Saved entries:
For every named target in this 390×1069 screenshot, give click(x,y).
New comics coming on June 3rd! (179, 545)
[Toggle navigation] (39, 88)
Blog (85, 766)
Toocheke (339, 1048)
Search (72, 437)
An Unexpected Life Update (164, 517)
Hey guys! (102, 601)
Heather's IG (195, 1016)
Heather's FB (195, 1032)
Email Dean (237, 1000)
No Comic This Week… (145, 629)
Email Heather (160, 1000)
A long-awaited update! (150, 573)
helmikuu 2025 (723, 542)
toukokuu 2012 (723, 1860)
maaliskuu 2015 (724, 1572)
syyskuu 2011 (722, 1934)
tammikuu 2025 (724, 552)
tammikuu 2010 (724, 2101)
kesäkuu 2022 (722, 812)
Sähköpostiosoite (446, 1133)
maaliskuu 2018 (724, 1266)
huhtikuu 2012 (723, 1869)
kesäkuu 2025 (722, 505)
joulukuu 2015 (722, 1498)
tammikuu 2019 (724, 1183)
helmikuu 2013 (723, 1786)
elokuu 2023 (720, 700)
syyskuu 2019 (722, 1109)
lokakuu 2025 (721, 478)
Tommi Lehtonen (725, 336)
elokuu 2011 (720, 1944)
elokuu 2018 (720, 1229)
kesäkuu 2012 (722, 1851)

» Task directions: The word to find is "elokuu". Copy every line of the data that holds it.

» Result of this task:
elokuu 2023 (720, 700)
elokuu 2011 (720, 1944)
elokuu 2018 (720, 1229)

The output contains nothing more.